SOFTWARE | Friday, March 15

Adobe Shreds $1 Billion Bailing on Figma

Combined with weaker guidance for 2024—the market is now fleeing the stock


Investors fled Adobe stock in early trading thanks to the company just not putting up decent enough numbers to justify how much they had to bleed after their deal to acquire Figma got blocked. How bad’s the damage? 


The pullback here is pretty brutal because Adobe handily beat expectations for their Q4 results. Adobe generated a $4.48 EPS from $5.18 billion in revenue. Revenue jumped 11% YoY—way more than the Street expected. However, while Adobe crushed profitability expectations—their earnings and cash flow are actually on the decline as the company heavily invests in AI infrastructure. The market would be totally fine with that, but there’s a little more to the story. 

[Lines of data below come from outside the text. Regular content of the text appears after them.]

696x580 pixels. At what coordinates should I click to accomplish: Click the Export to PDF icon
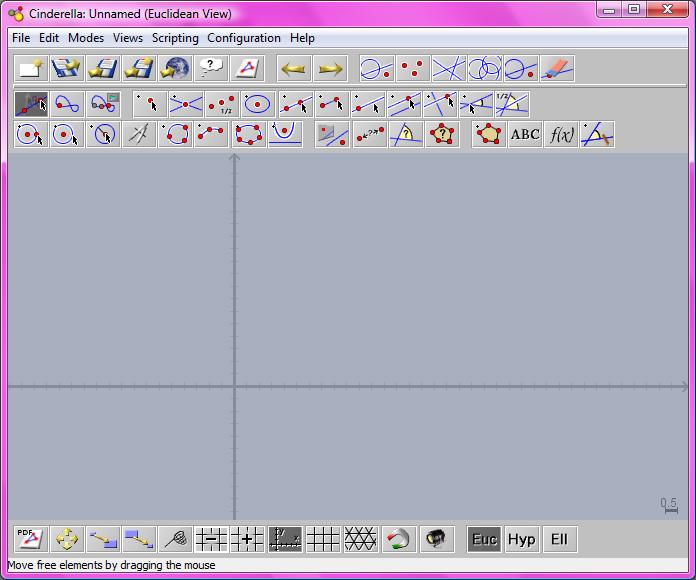(x=31, y=539)
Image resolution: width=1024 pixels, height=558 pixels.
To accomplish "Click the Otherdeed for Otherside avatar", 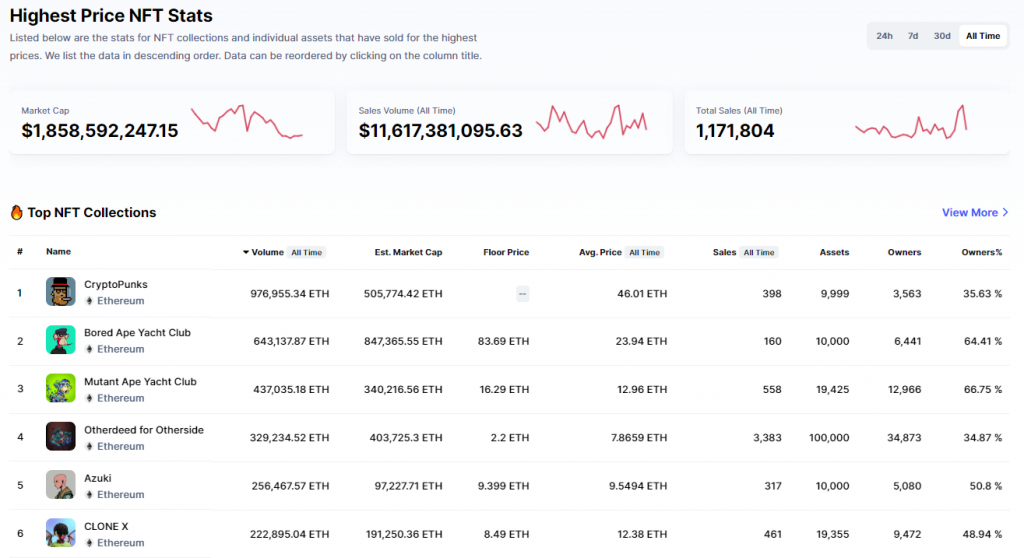I will coord(61,437).
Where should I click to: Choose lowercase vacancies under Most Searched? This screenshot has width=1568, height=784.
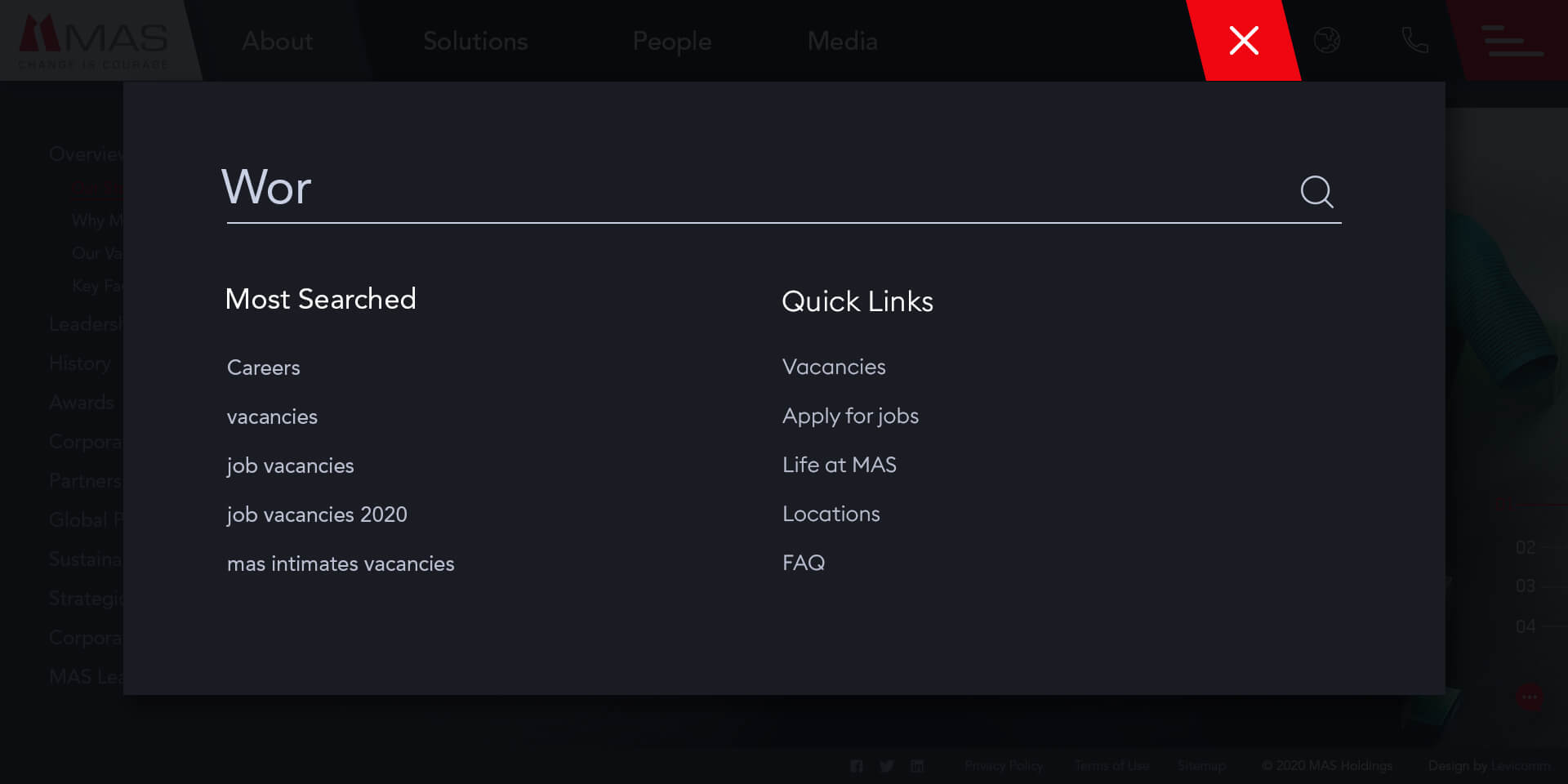(272, 416)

First up, Adobe has been forced to pay a $1 billion termination fee for abandoning their acquisition of design rival Figma. This is one of those rare cases where antitrust pressure actually worked. On top of this—markets are afraid tools like Open AI’s Sora video generator are going to eat into Adobe’s use case. Management mentioned Sora as a positive catalyst that would drive more people to video editing software. 

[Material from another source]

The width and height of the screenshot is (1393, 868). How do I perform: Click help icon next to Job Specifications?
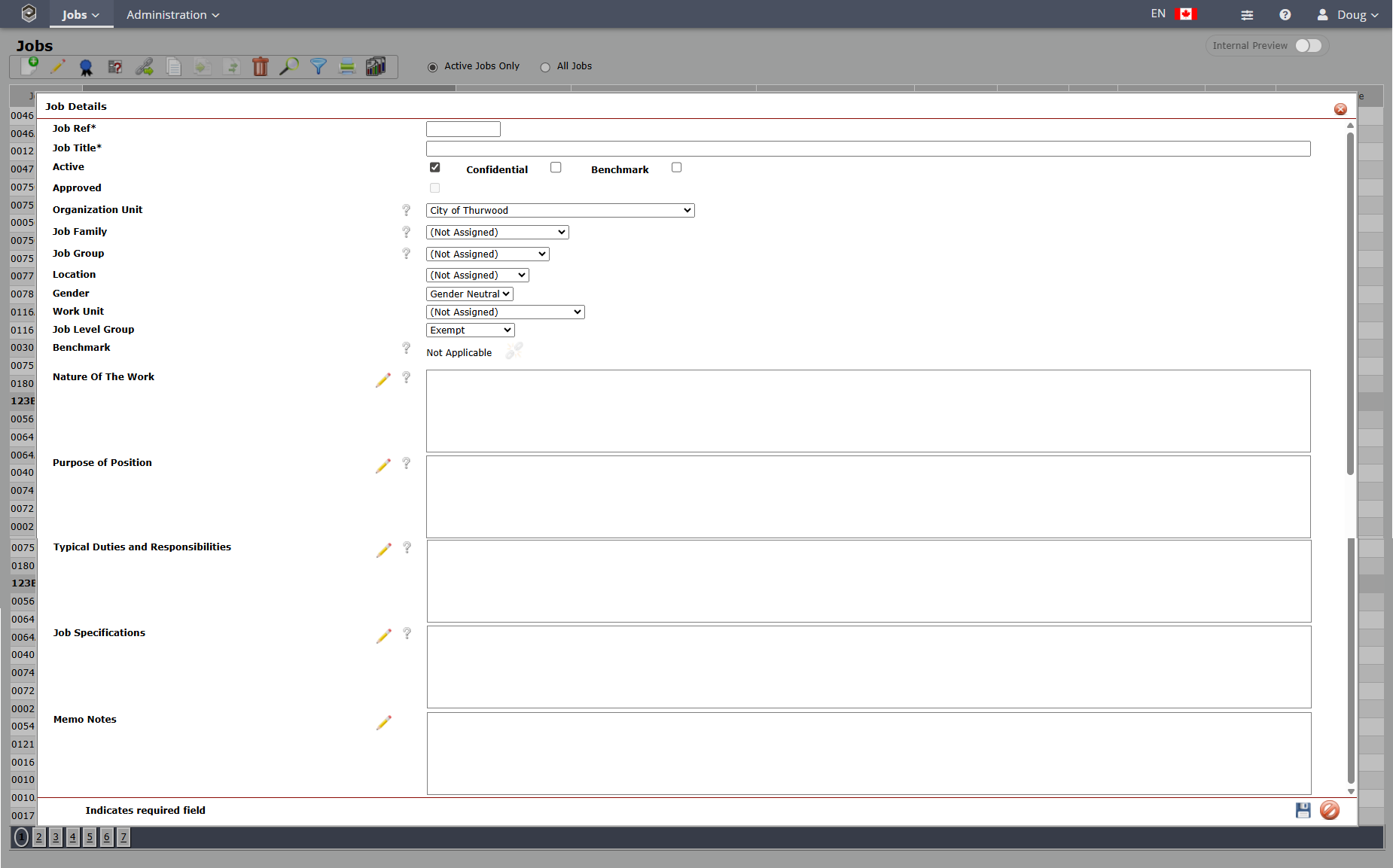(x=407, y=633)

The deathblow came from Adobe’s 2024 guidance—which came in just a little more conservative than the market wanted to see. Adobe predicts they will—at best—drive near 10% revenue growth this year. While that isn’t a big decline from last year, it's enough to make investors panic and wonder just how much revenue pressure AI competitors will put on Adobe’s revenue operations. 


Adobe crashing thanks to conservative guidance is a pretty well-trodden pattern at this point in Q1. A lot of firms simply are choosing responsible predictions in the face of potential headwinds this year. It’s genuinely hard to predict where the market will go—especially when you’re playing in the AI space. However, Adobe has reserved a strong chunk of cash for stock buybacks and their multivariate approach to AI should help them find growth come the second half of the year. However, the market wants gains right now—so investors pulled enough capital out of Adobe to drop the stock by over 10% in early trading. Brutal.